Core Problem
When an INCREMENTAL_BY_TIME_RANGE model with lookback configured fails during a lookback interval run, it creates a data hole (empty interval) rather than preserving the existing stale data. This occurs because the default materialization strategy for most engines is DELETE + INSERT, which is not atomic. You can find the materialization strategy documentation in docs/concepts/models/model_kinds.md.
Materialization Strategy
The DELETE + INSERT strategy works in two steps:
- DELETE existing data for the time interval
- INSERT new data for that interval
If step 1 succeeds but step 2 fails, the interval is left empty. This is fundamentally different from atomic operations like INSERT OVERWRITE (used by Spark/Databricks) which either fully succeed or fully fail. The strategy table is documented in docs/concepts/models/model_kinds.md.
Lookback Mechanism
The lookback parameter is designed to handle late-arriving data by reprocessing recent intervals on each run. The lookback parameter is documented in docs/concepts/models/overview.md.

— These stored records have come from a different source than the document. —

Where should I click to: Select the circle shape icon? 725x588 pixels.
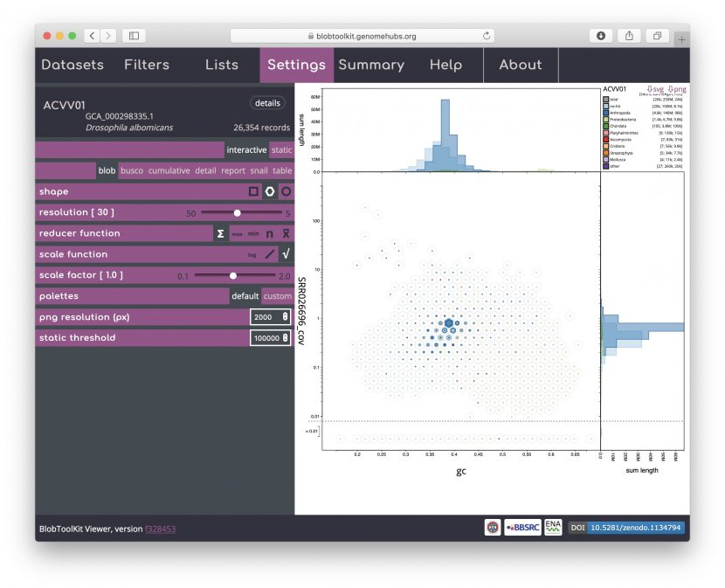(x=285, y=191)
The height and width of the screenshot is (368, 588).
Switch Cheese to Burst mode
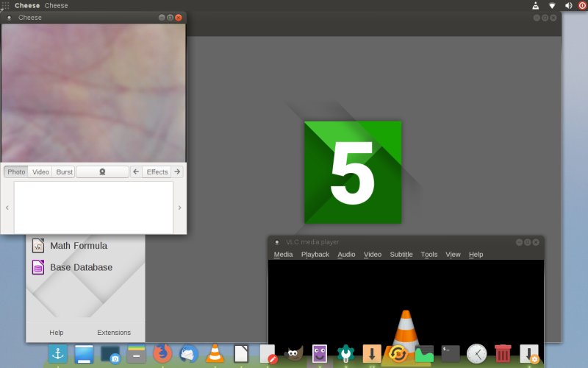click(65, 171)
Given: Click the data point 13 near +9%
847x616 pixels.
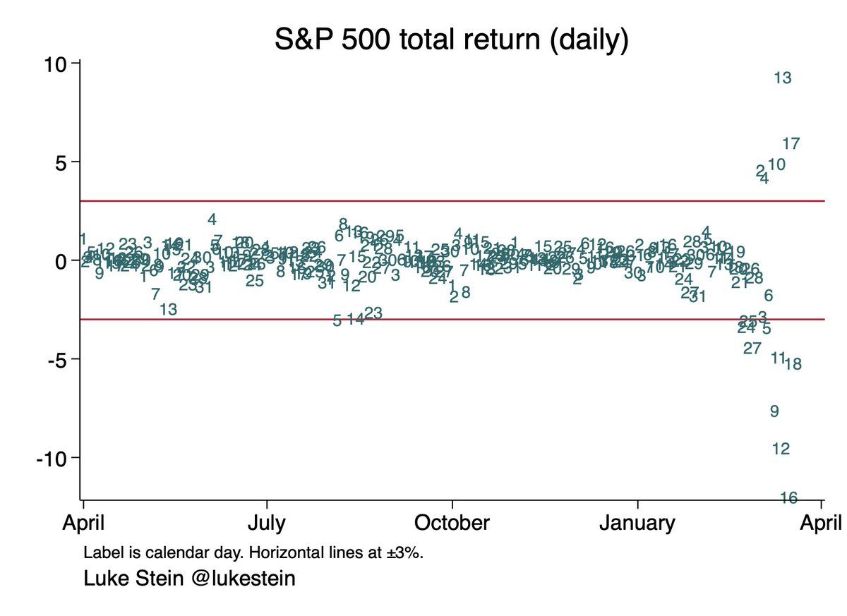Looking at the screenshot, I should pos(782,78).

For example, with lookback=2 and daily intervals:
- On January 5th, SQLMesh processes January 5th, 4th, and 3rd
- On January 6th, SQLMesh processes January 6th, 5th, and 4th
The lookback_start method calculates the effective start date by moving back lookback intervals. This method is implemented in sqlmesh/core/model/meta.py.
Interval Computation Logic
The compute_missing_intervals function determines which intervals need processing. This function is implemented in sqlmesh/core/snapshot/definition.py.
Key logic:
- Expands the time range into individual interval boundaries
- Compares against already-processed intervals
- If
lookback > 0, adds additional intervals to the missing set based on parent interval availability
The critical section for lookback handling checks if parent intervals are missing and adds current intervals to the missing set accordingly. However, this doesn't create a mechanism for retrying failed lookback intervals specifically.
Scheduler Behavior
The scheduler's merged_missing_intervals function computes missing intervals across all snapshots. This function is implemented in sqlmesh/core/scheduler.py.
This function:
- Takes a collection of snapshots
- Calls
compute_interval_params for each
- Returns a mapping of snapshots to their missing intervals
Crucially, it treats all missing intervals equally - there's no distinction between:
- Current intervals that failed
- Lookback intervals that failed
- Intervals that were never processed
The Gap
The gap exists because:
-
No Atomicity Guarantee: DELETE + INSERT is not atomic, so failures after DELETE leave data holes. This is documented in docs/concepts/models/model_kinds.md.
-
No Special Retry Logic: The scheduler doesn't distinguish between failed lookback intervals and other missing intervals. The scheduler logic is in sqlmesh/core/scheduler.py.
-
Assumption of Success: The lookback mechanism assumes intervals will either succeed or be naturally retried on the next scheduled run. However, if the failure is transient (e.g., network issue), the next scheduled run may have moved past the lookback window.
-
Interval Tracking: While failed intervals should theoretically be included in missing intervals (since they're never added to the processed intervals list), there's no explicit mechanism to prioritize retrying them. The interval tracking logic is in sqlmesh/core/snapshot/definition.py.
Test Case Evidence
The test cases in tests/core/test_snapshot.py show the expected behavior of lookback. Specifically, the test_missing_intervals_past_end_date_with_lookback function demonstrates that lookback intervals ARE included in missing intervals when they're removed.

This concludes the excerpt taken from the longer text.